In 1989, after several years of controversy, legal wrangling and numerous public forums, Richard Serra’s sculptural installation Tilted Arc was removed from a federal plaza in New York City by the US government’s General Services Administration (GSA), which had originally commissioned the piece through its Art-in-Architecture program. The employees in the building had objected strenuously to the large, rusted metal work, claiming that it blocked the sun and took away the space where they ate their lunch and enjoyed occasional outdoor concerts.
No one came out of this looking good: The GSA struck the employees in the building, many political leaders and much of the public as insensitive to the public interest; Richard Serra’s art reputation was blackened, and he was personally characterized as unwilling to listen or compromise; those complaining about the installation were denigrated as philistines, and Serra’s apologists looked out of touch with the rest of the world as they described the artist’s standing in the art world and defended the panel system that had selected the work in the first place.

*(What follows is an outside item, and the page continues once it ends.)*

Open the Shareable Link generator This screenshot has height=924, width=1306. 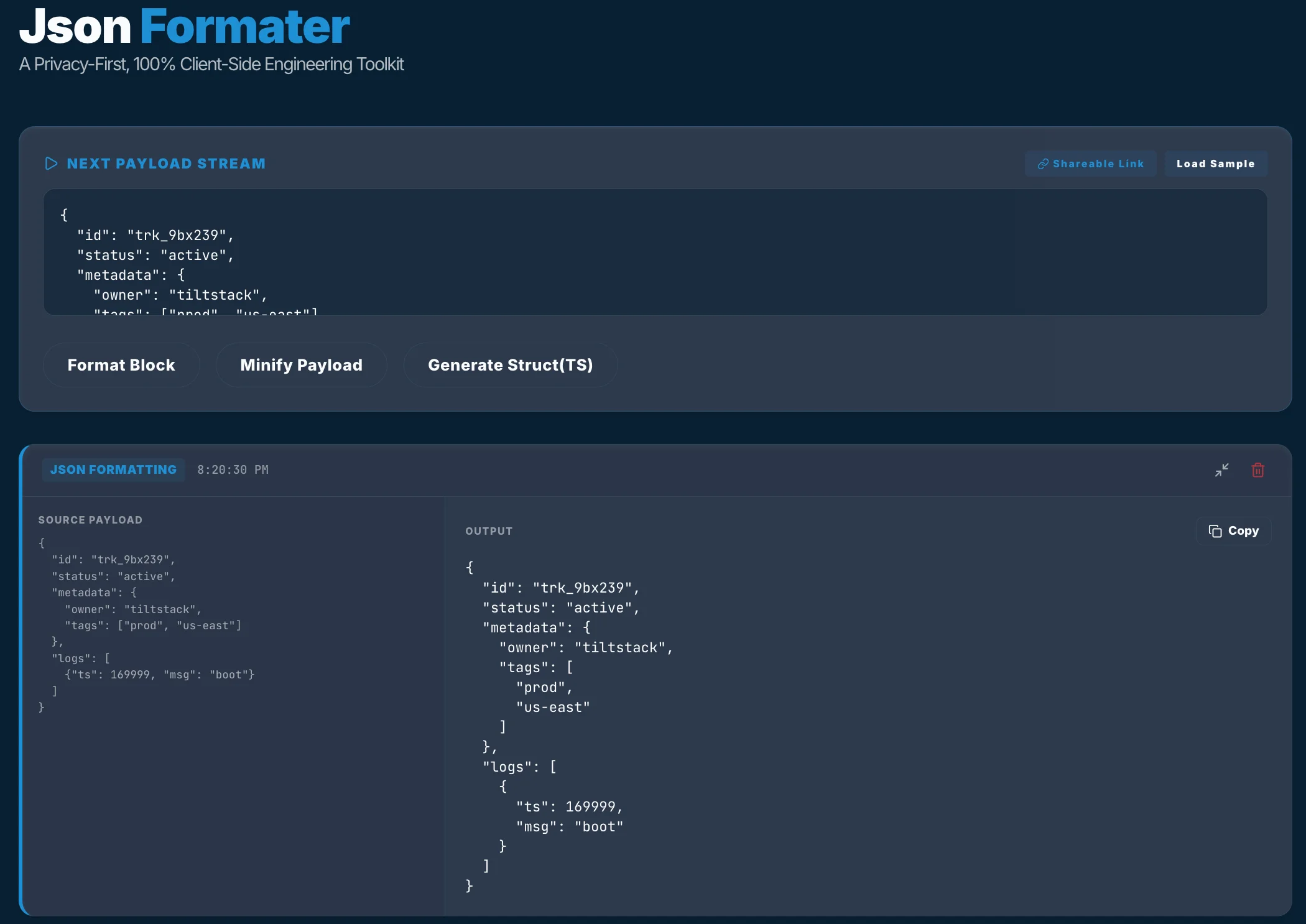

In the intervening years, a sea change has taken place in the field of public art, as both public and private commissioning bodies have increasingly altered the way they select new works (and the types of pieces they select) and the way they are sited and installed. Studying public art controversies has itself become a growing field, represented by a flood of books and studies that aim to help agencies head off complaints before they occur and lessen their intensity after they arise.
“Controversy is a result of a process of commissioning and installing a work of public art that didn’t work well. It’s not so much because of the content of the art,” said Cynthia Abramson Nikitin, director of public art programs at the Project for Public Spaces in New York City and a frequent essayist on public art. “The customary approach to public art, which was absolutely the case with Richard Serra, was to put art that’s hard to take in an environment that is inhospitable to the enjoyment of art.”
For Abramson and others in the field, the key to making public art a successful experience is through involving the community, first in planning where the artwork should go, and second in teaching the community about art. Listening to what residents and employees want and don’t want, prodding them to participate in the process of selecting and siting the artwork–this should diminish the likelihood of another Tilted Arc controversy. The larger questions for the rest of us are, Does the effort to lessen controversy affect the art that is picked? Is that good or bad?
The nineties have been a decade in which the arts community has licked the wounds it received during the eighties, but not quite recovered from them.
§ During the late eighties, the National Endowment for the Arts was under siege for its direct or indirect support of photographer Robert Mapplethorpe (“homoerotic images”) and Andres Serrano (Piss Christ), as well as its recommended support of some performance artists lumped together collectively as the NEA 4 (Karen Finley, John Fleck, Holly Hughes and Tim Miller). The outcome of the affair was repeated efforts to abolish the federal agency; arts supporters have to be satisfied that the NEA survived, although its budget has been reduced by 40 percent and panel recommendations for fellowships to avant-garde artists are regularly struck down by the agency’s chairpersons for reasons of political sensitivity.